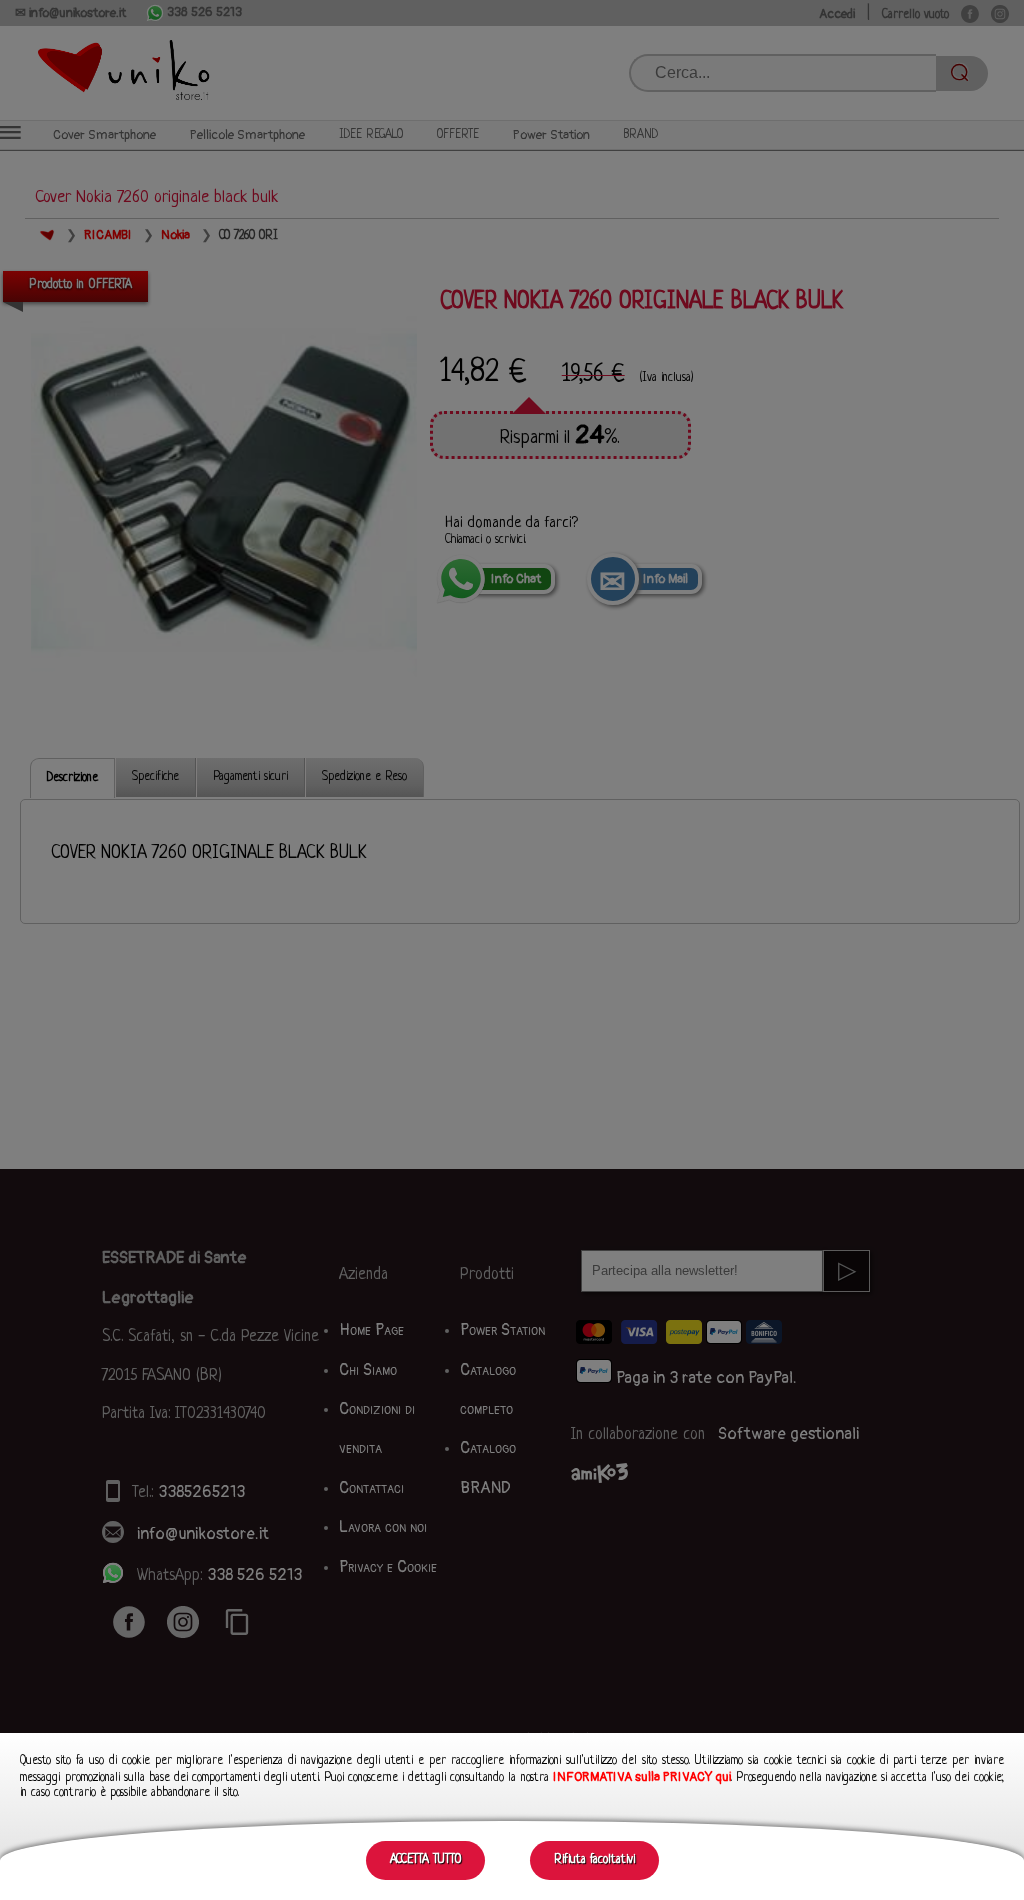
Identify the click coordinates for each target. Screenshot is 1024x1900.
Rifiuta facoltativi (594, 1860)
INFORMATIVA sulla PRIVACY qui (642, 1777)
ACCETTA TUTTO (425, 1860)
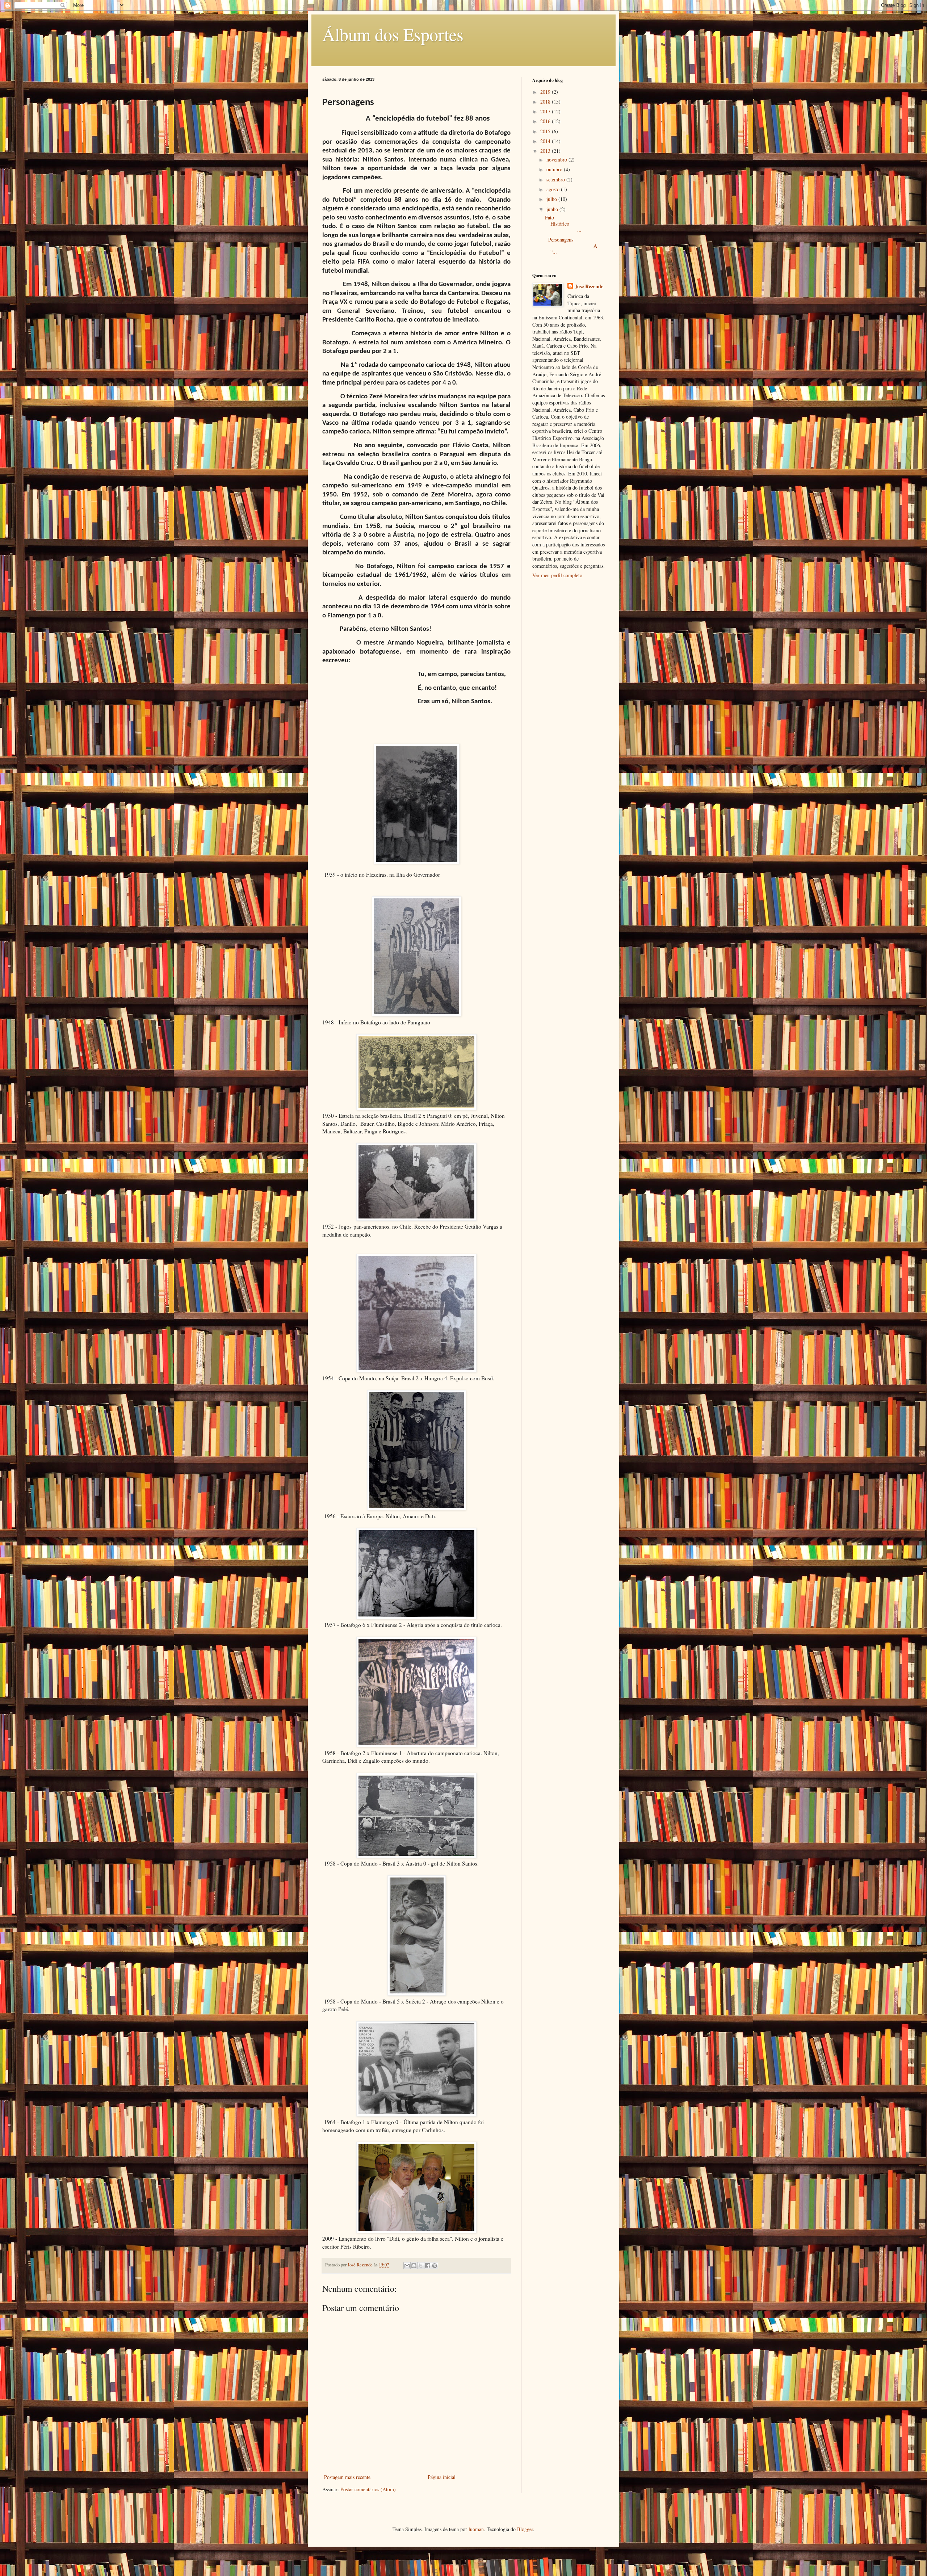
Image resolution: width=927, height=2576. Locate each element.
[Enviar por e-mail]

EXERCISE BRIEF »
All that is wanted is the line with "Image resolution: width=927, height=2576." and every later line in the entries, reproduced exactly.

WRITTEN ANSWER »
Image resolution: width=927, height=2576. Locate each element.
[Enviar por e-mail]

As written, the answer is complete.